I had been on several dates with this guy. By several, I mean I knew he was a hooded warrior. Go ahead and google that phrase. I knew it wasn't going to go anywhere, but he was fun and occupied the time. After one of our evening encounters, he went home as usual (I don't like sleeping in the same bed with others...this could be a whole blog topic of its own) and texted me as soon as he arrived to his house. The next day I texted him to see what he was up to and....silence! I figured he was just sleeping because he kept odd hours due to his job. The next day came and went with me trying to check in on him and being met with silence. Now, this could have been an easy out for me since I knew this relationship was not going anywhere, however, I was genuinely worried that something had happened to him. BIG MISTAKE! After 3 days of silence (which was very unusual) I figured he was either dead or didn't want to talk to me. I wracked my brain trying to figure out what I said or did. I want to be the person to end it. And if it isn't me ending it, I at least want to know what I did! I replayed our conversations, looked at my texting history and came up with a blank. I'm sad to admit that I checked obituaries to see if he had gotten in a car wreck or something. I came up empty handed. GHOSTED! (As a side note, this dude texted me about 4 months after ghosting me trying to get back with me. His explanation was that he got "scared" and couldn't handle it. WTF!)

I didn't go on several dates after Ghost Numero Uno. Not because I was jilted, no one asked me out. That leads me LITERALLY the next guy I go out with about 6 months after GNO. Ghost #2 and I had a FANTASTIC first date. I could definitely see myself dating him for the entire summer at least. We had a lot in common and just seemed to click. Date #2 was at the T-Bones where we had a fun time making fun of the guy who randomly brings in a trumpet and his wife. Again, a really fun date. He then goes on a work trip and this was really the beginning of the end. He comes back and we go on date #3 to see Wonder Woman. Afterwards we just basically go back to our own cars which were parked in totally different directions without any of our body parts touching. I could tell that this was going south. On a whim I invite him to Starlight to watch Jersey Boys and he agrees. Three days before the show I text him to see if he wants to go to dinner before hand and I am met with, you guessed it, silence. He was the perfect ghoster because I still have not heard from him since. What is up with this trend? Are guys just too weak to say, "It's just not going to work?" How hard is that? I mean, you can just text that for Christ's sake! It just seems like a real pussy way out. 

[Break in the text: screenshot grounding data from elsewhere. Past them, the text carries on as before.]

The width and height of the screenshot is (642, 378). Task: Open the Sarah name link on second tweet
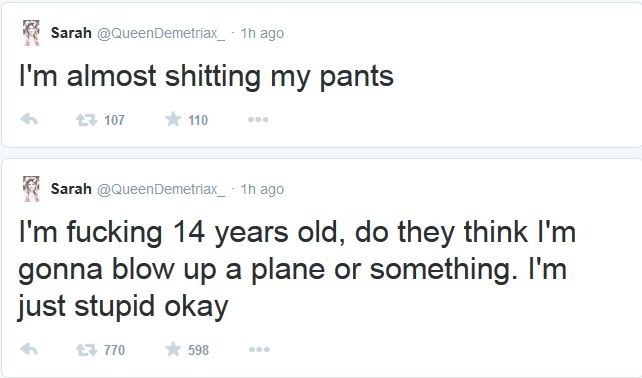point(71,189)
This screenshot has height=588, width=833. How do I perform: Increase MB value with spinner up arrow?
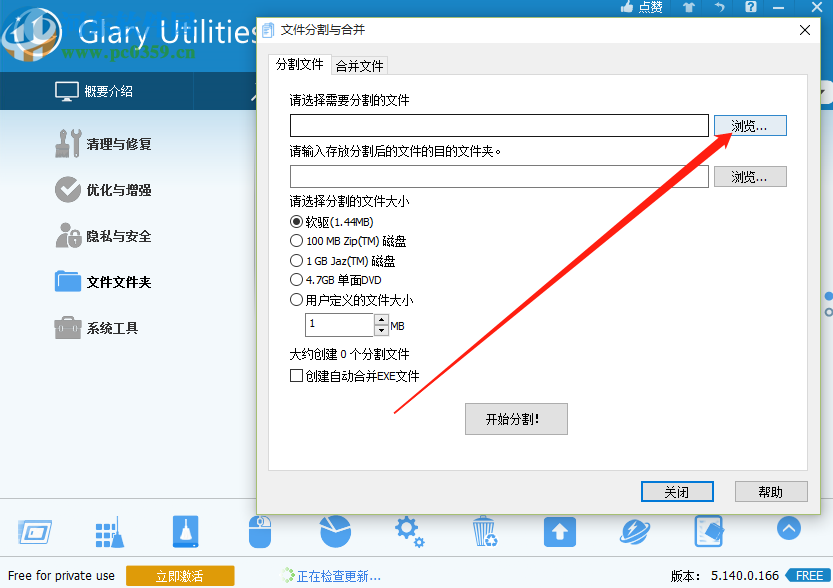click(380, 320)
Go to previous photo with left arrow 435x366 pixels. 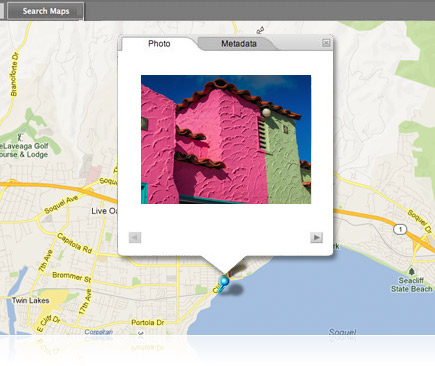pos(135,238)
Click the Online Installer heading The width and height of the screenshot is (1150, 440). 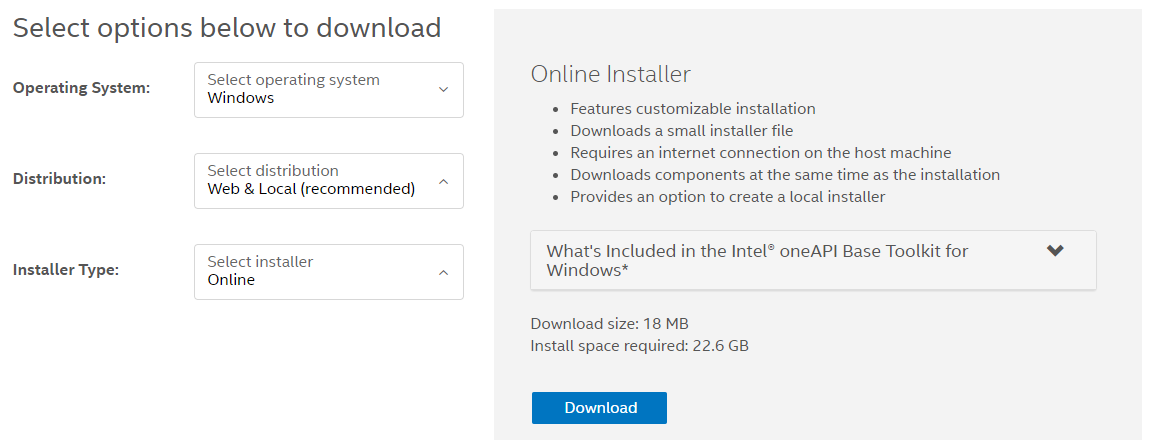pos(610,74)
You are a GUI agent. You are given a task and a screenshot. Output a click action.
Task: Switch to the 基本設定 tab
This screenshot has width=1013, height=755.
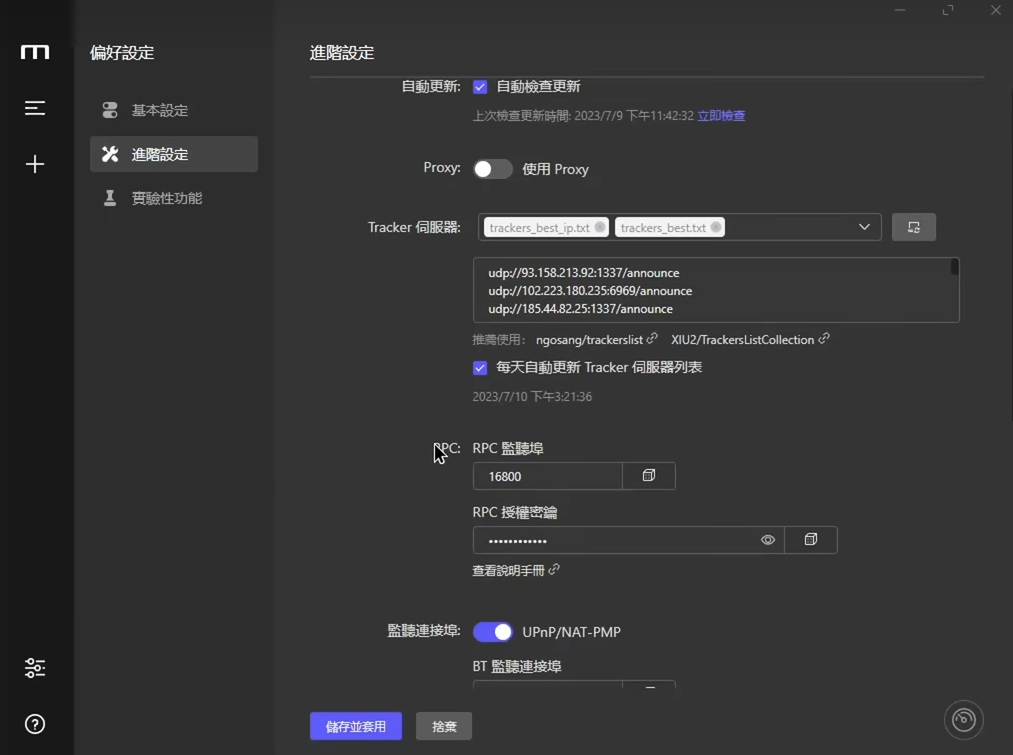pos(160,110)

Now on to the shallow end of the dating pool. After Ghost #2, I again didn't go on a date for 6 months. No I wasn't heartbroken, again, no one asked me out. OK, that's a lie, I was just being pickier I guess. I should've continued my picky ways but I waded into the shallow end of the dating pool. This guy seemed really great until I met him in person. He is the definition of an oversharer. Upon meeting him I learned:
1. his ex-wife makes way more money than he does, but he didn't want to get alimony
2. due to his ex-wife's finances, he has her credit card to pay for all of their dogs' needs
3. he had dinner with his ex-wife the night before we went out
4. he is currently reading a book on relationships
5. he is currently seeing a therapist who recommended said book
6. he is currently on "happy pills" prescribed by said therapist
7. his co-workers can tell the different when he forgets to take his meds

These are just the red-flag items that were shared with me over a 3 hour meal. I pretty much just sat there and nodded as he proceeded to tell me his life story. For some reason, I had convinced myself to go out with him again. We texted after our date and I kept waiting for him to ask me out again. I eventually get a text saying that I am so amazing and he had an amazing time. But he went out with an equally amazing girl the night after me and they had been out since then too. His therapist has told him that it's OK to date more than one woman at a time, but he just didn't think that he could remember who he had told what story to and that it would just be too confusing. So, kudos to him for not ghosting me, but really???? This guy has 2 woman "fighting" for him??? Is this what the dating pool in KC has come to???  I mean, good for him, but shitty for all single women! 

Time of death: when I got ghosted the first time....and the second time....and when I got that text UGH!